Resistencia y Memoria. Puerta de Hierro, madres que no se derriban. Serie de retratos a mujeres gitanas del Poblado de Puerta de Hierro de Madrid sobre los restos de sus viviendas tras los recientes derribos. 
© Pablo Martínez Cousinou

 A.O. ¿Qué siente un docente cuando tiene que mostrar a sus alumnos instantáneas de reporteros de guerra que han sido clave en la cobertura de un conflicto armado?

P.M. A mí me interesa dejar de lado la historia vinculada al autor y destacar qué papel jugaron en un momento dado una serie de fotografías. Es decir, apartar la mitificación y centrarme en la comprensión de esas imágenes y cómo éstas no se pueden comparar con el presente.

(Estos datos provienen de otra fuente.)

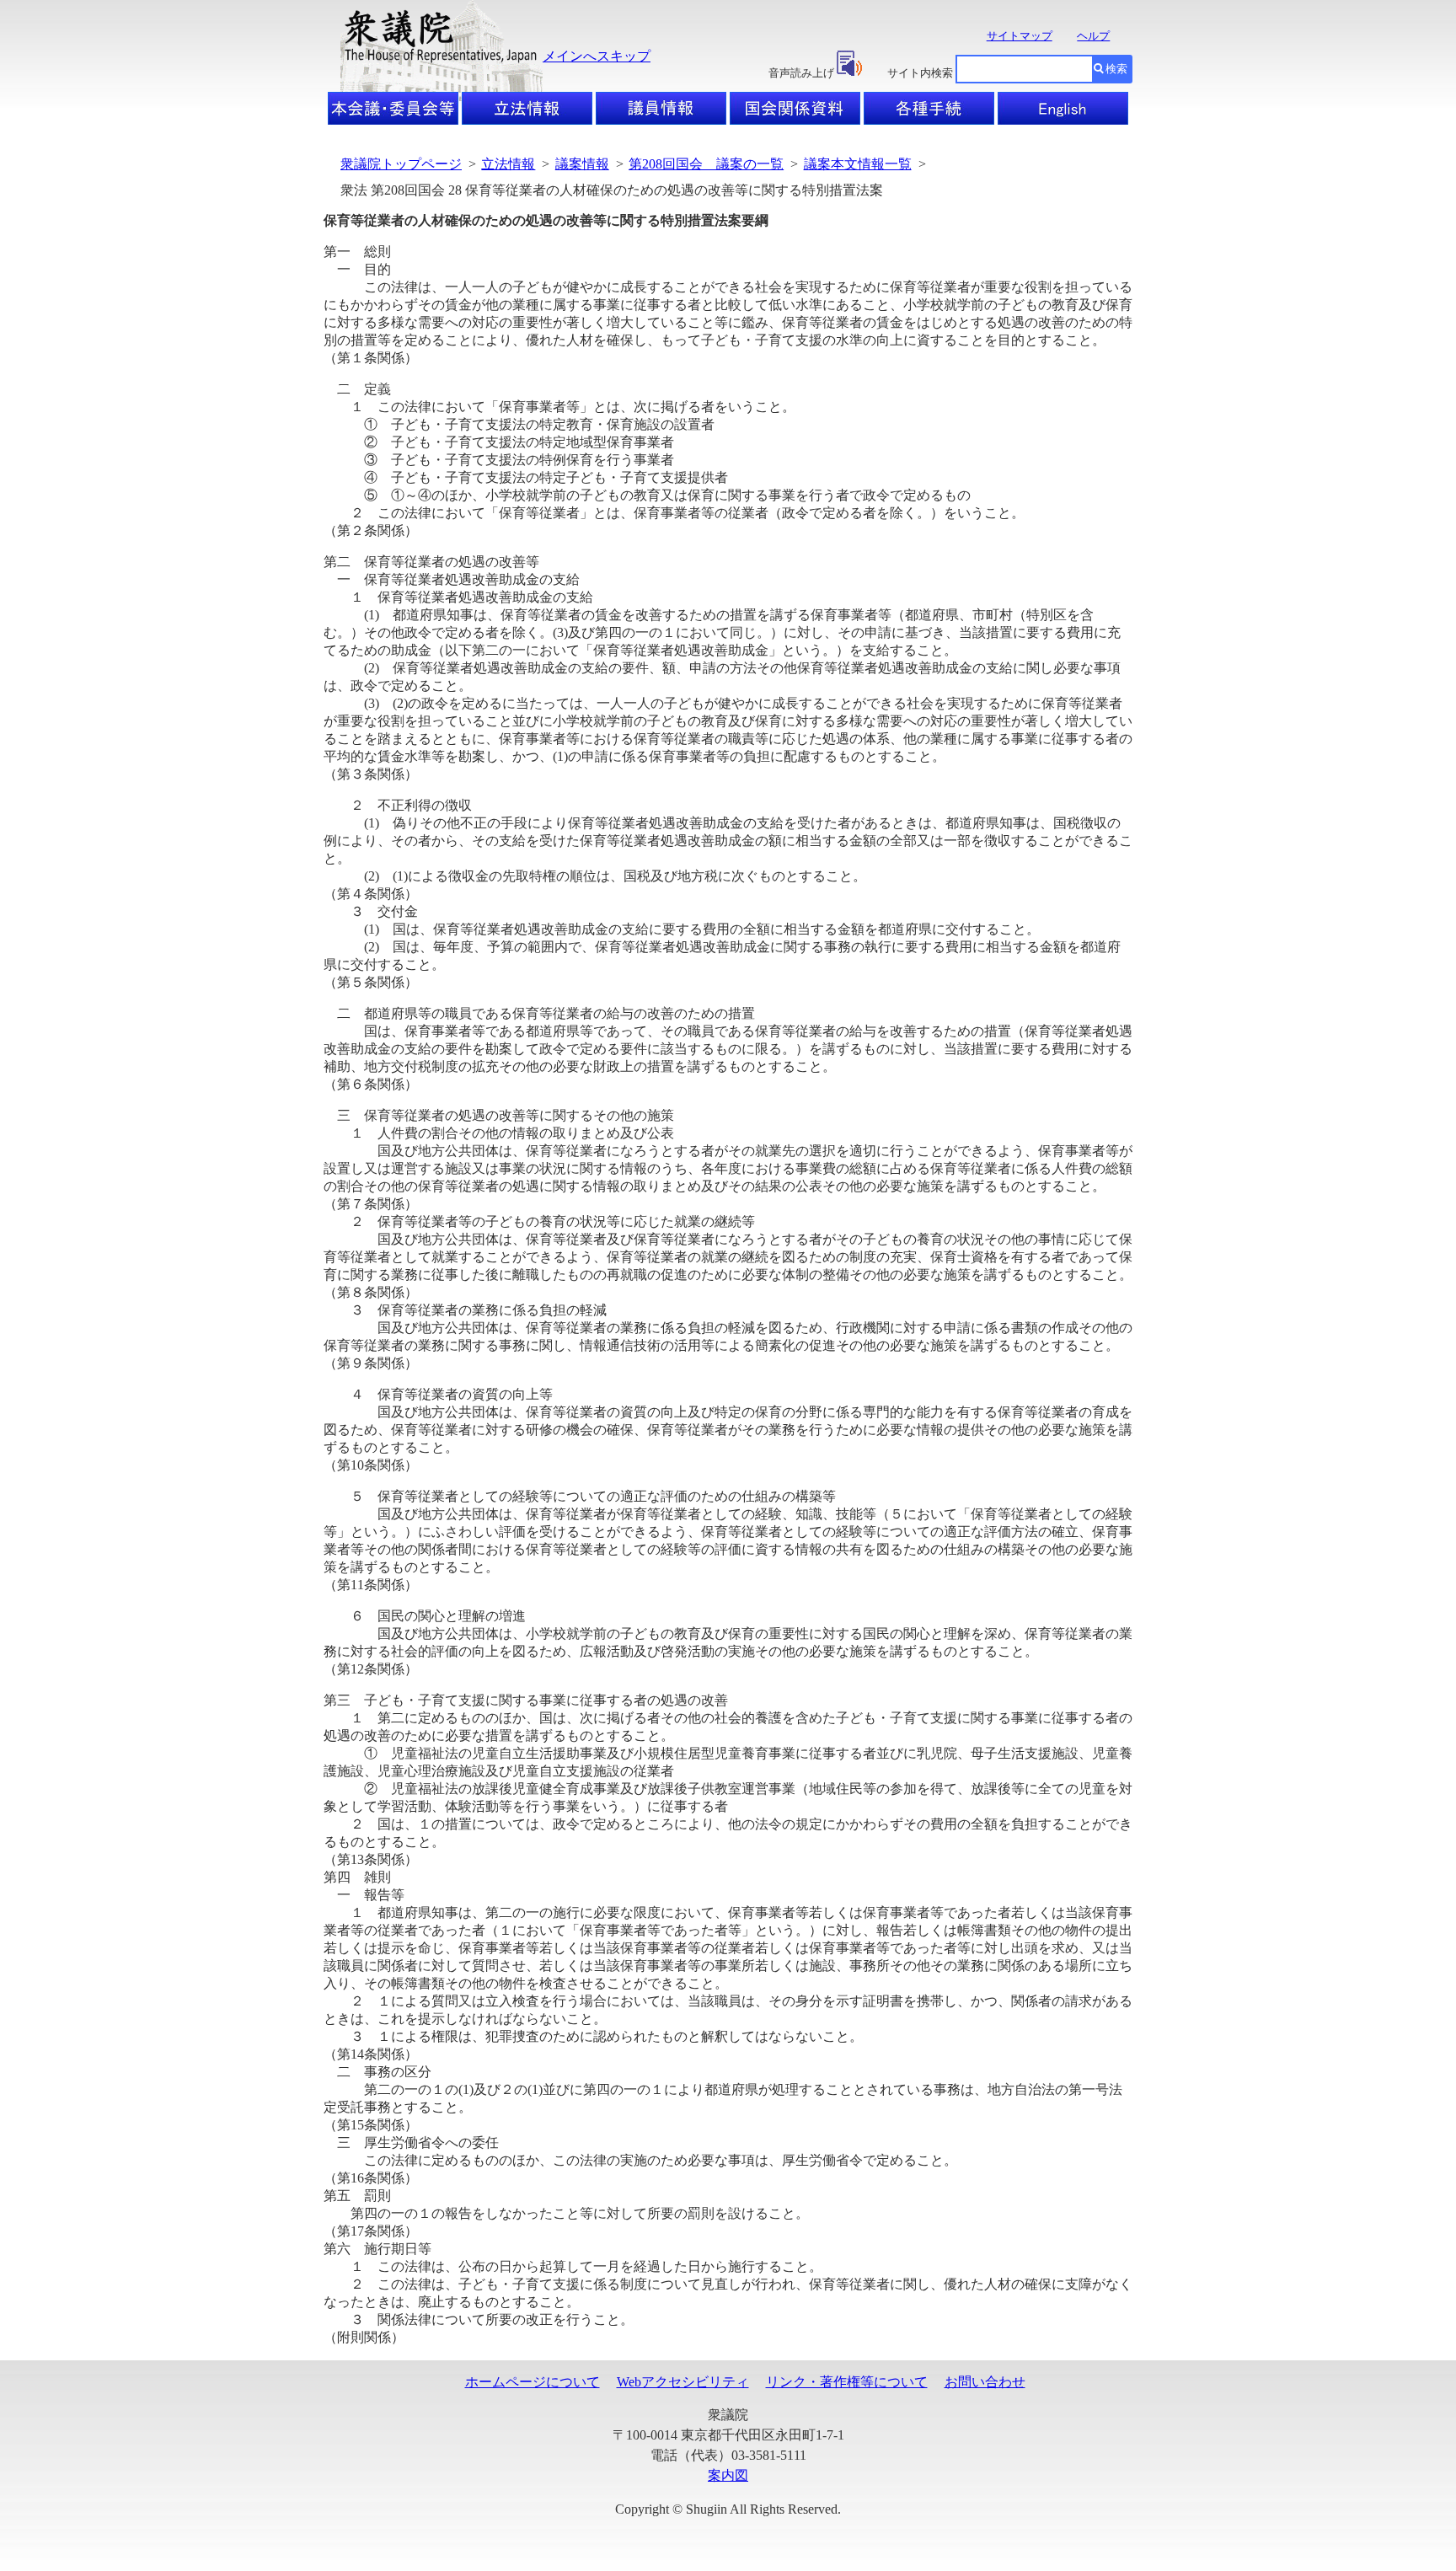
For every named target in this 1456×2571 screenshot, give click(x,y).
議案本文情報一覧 (858, 164)
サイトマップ (1019, 35)
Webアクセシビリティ (683, 2382)
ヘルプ (1093, 35)
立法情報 (508, 164)
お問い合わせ (985, 2382)
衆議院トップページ (401, 164)
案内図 (728, 2475)
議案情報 (582, 164)
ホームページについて (532, 2382)
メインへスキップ (596, 56)
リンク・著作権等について (847, 2382)
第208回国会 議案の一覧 (706, 164)
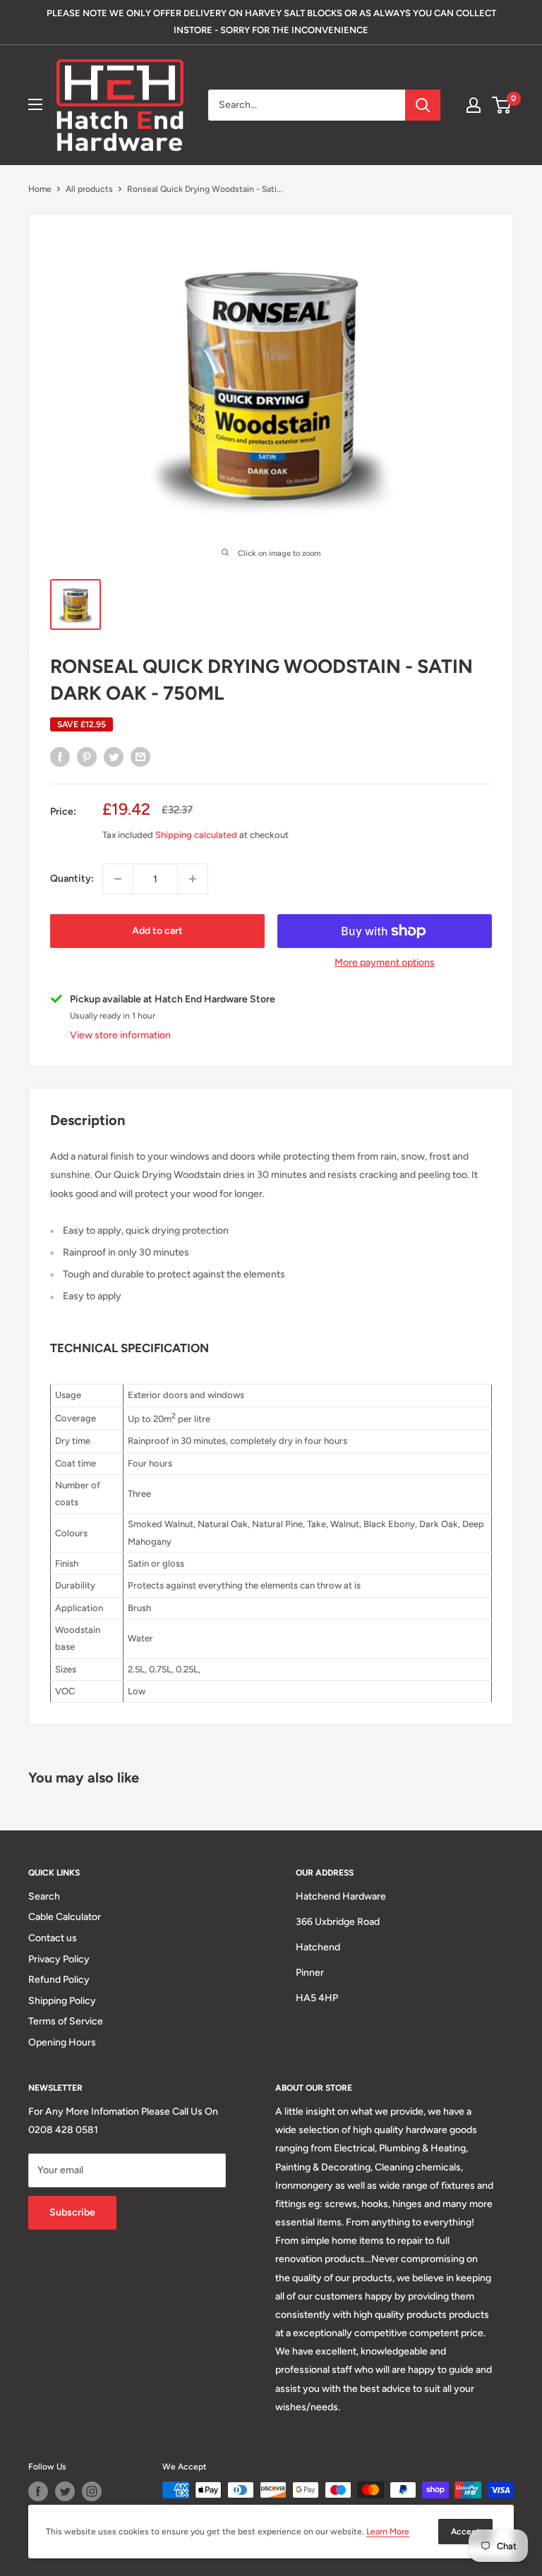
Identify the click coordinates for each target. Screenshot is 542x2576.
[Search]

A.O. ¿Cuál crees que es, en tu opinión, el significado de fotoperiodismo?

P.M. Fotoperiodismo es contar historias significativas de la realidad a través de la fotografía. Historias que pueden ser de una mayor o menor actualidad. Es el uso de la fotografía como narración visual. Percibimos lo que comprendemos y de acuerdo a la posición de cada uno en el mundo así nos enfrentaremos a esos acontecimientos. El mito de la supuesta objetividad se descubrió hace ya muchas décadas quimérico, lo que si es exigible es un periodismo profesional, veraz y honesto, que aspire a expandir el conocimiento a través de la elaboración de información rigurosa y contrastada.


                                          Fotografía perteneciente a la serie El Muro de las Sedimentaciones (2005)
 © Pablo Martínez Cousinou

A.O. Las agencias de imágenes son la fuente principal a la que recurren los medios de comunicación para nutrirse de ilustraciones. ¿Qué supone esto para la calidad del periodismo y para el nivel profesional del fotógrafo?

P.M. Se unifica, a veces en exceso, la visión que se da en el mundo y se reduce la multiplicidad de voces.

A.O. Gervasio Sánchez, uno de los fotoperiodistas más reconocidos en el ámbito fotográfico, asegura que las guerras son un negocio más retransmitido por mediocres que alteran los acontecimientos según sus propios beneficios. ¿Crees que las palabras del fotógrafo son la realidad en la que nos movemos en la actualidad?

P.M. A mi me parece que Gervasio Sánchez es un profesional que ha mantenido una coherencia extraordinaria en sus muchos años de trayectoria. Considero que su criterio es muy acertado y, desde la posición que su experiencia le posibilita, sabe agitar conciencias. Es de los profesionales que ejerce su independencia.